Apple’s Market Value Surge Since Late June

Apple shares (NASDAQ: AAPL) closed at $275.15 on June 25, 2026, down 6.12% that day. That single session wiped out roughly $265 billion from Apple’s market value. Shares have since climbed to $315.32, a gain of more than 14%. Apple’s market capitalization now sits near $4.69 trillion.

Apple’s stock performance by the numbers:

  • Apple shares hit a 52-week low of $201.50 and a high of $317.40.
  • The stock has risen 48.9% over the trailing twelve months.
  • Apple’s market cap grew 6.66% in just 30 days, from $4.35 trillion to $4.64 trillion.
  • Apple now trails Nvidia’s market cap by roughly $140 billion.

Why Apple Bottomed on June 25

Apple’s June 25 selloff followed Micron Technology’s blockbuster earnings report. Micron’s stock jumped nearly 16% on record memory chip demand. Apple then raised prices on MacBook and iPad lines the same day. Rising memory costs, dubbed “RAMageddon,” forced Apple’s hand on pricing.

The Great Rotation Away from AI Chip Stocks

Investors pulled $9.3 billion from technology funds during the last week of June. That marked one of the sector’s biggest weekly outflows this year. Memory-chip makers Micron (NASDAQ: MU) and SanDisk (NASDAQ: SNDK) posted their steepest weekly drops since March. Apple, by contrast, surged as capital rotated toward steadier earners.

Stocks caught in the rotation away from chips:

  • Micron Technology and SanDisk led losses among semiconductor names.
  • Teradyne, Coherent, and Ciena also declined sharply.
  • Marvell Technology, Caterpillar, and Generac extended the selloff.
  • Short seller Michael Burry took bearish positions against Micron and Caterpillar.

The S&P 500’s Best Week Since May

The S&P 500 rose 1.8% between June 26 and July 2, 2026. That marked its biggest weekly gain since early May this year. Roughly 64% of index members advanced during that same stretch. Breadth improved even as chip stocks lagged behind Apple’s rally.

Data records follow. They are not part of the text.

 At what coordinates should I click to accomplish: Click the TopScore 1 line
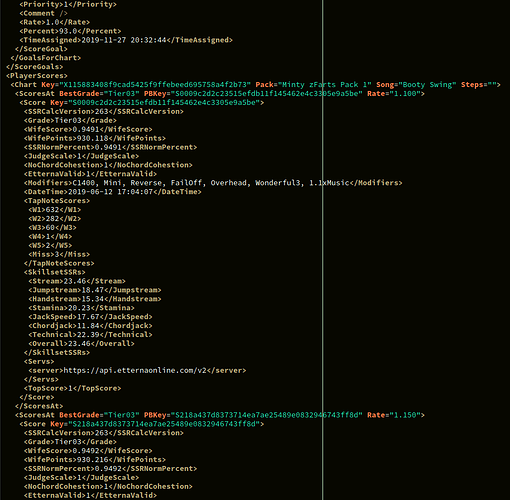72,388

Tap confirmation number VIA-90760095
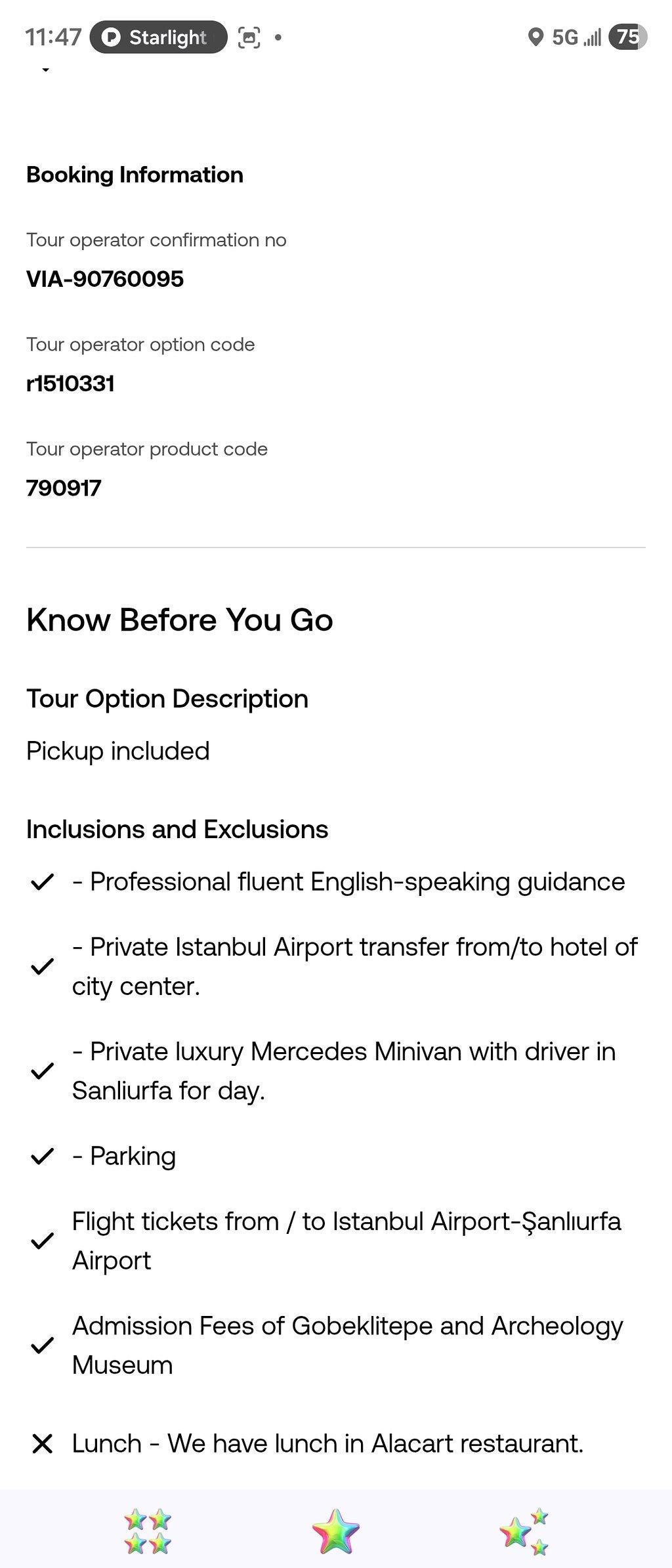pos(105,279)
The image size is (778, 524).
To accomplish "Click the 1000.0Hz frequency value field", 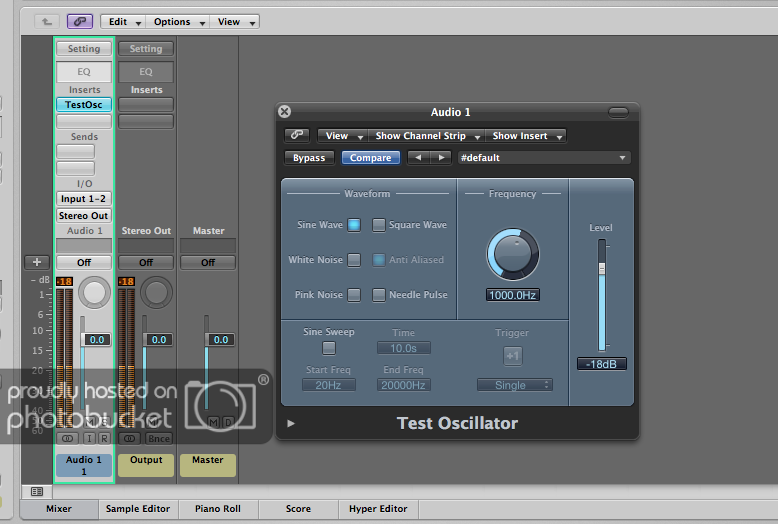I will coord(512,295).
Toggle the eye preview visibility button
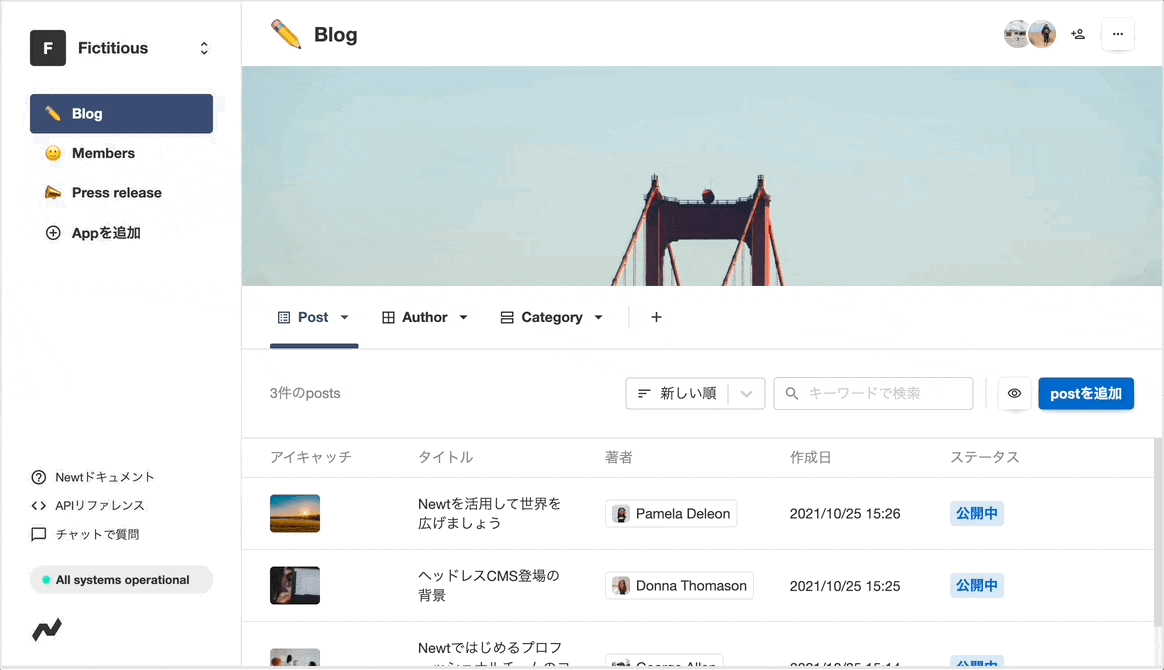1164x670 pixels. [x=1014, y=394]
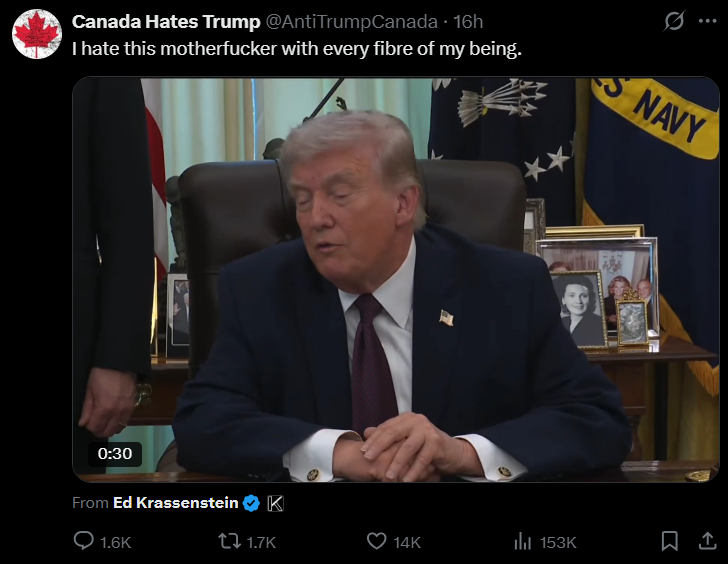Visit Ed Krassenstein's profile link

(176, 503)
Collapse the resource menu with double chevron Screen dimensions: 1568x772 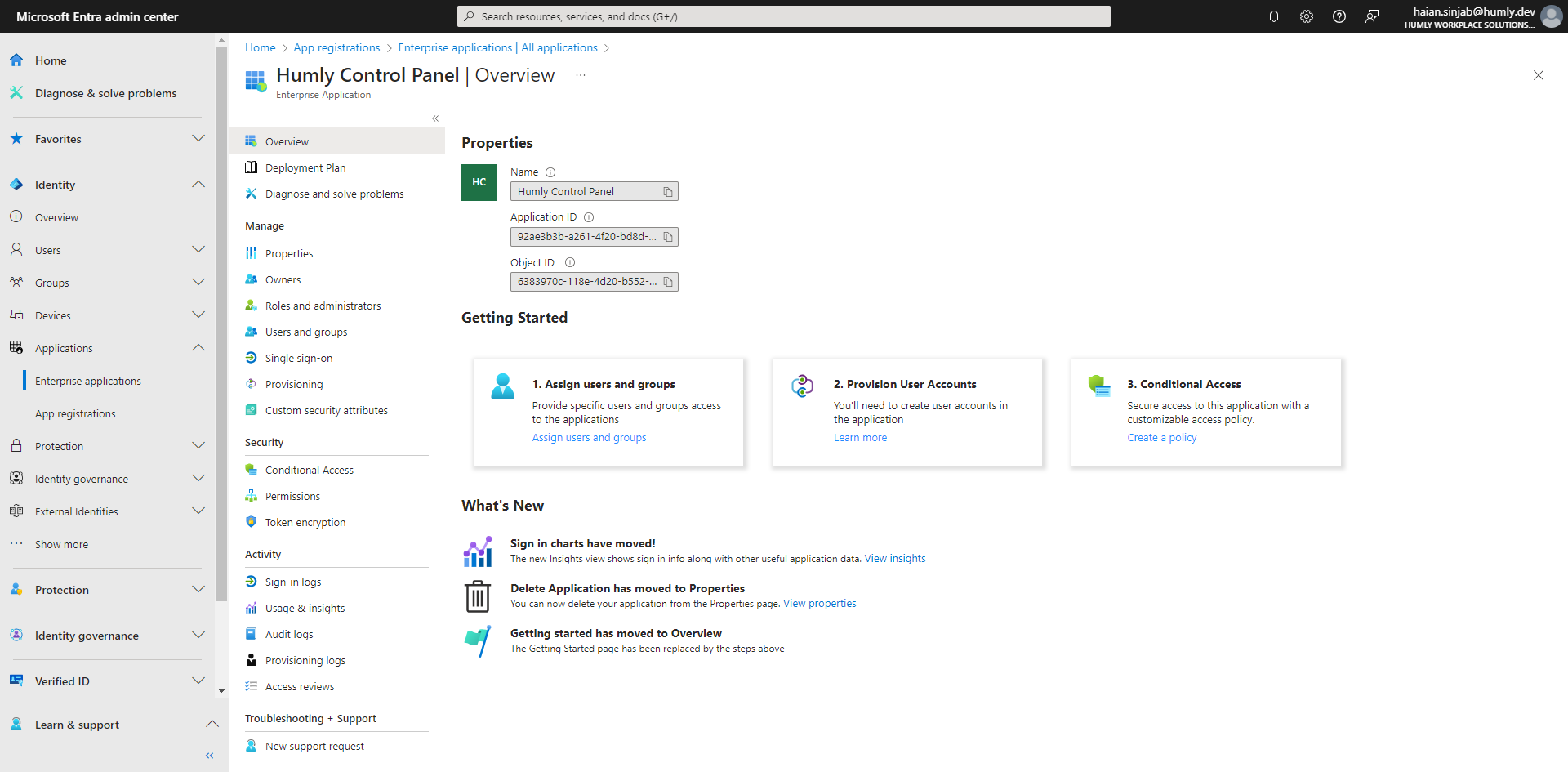[435, 118]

Fresh Catalysts Are Fueling Apple’s Rebound

Apple signed a chip supply deal worth more than $30 billion with Broadcom. The agreement covers custom silicon production through 2031 at US facilities. Apple also rebounded after the EU court rejected a Big Tech rules challenge. These developments added momentum to Apple’s already sharp recovery.

Recent developments supporting Apple’s rally:

  • The Broadcom deal marks Apple’s largest US manufacturing commitment to date.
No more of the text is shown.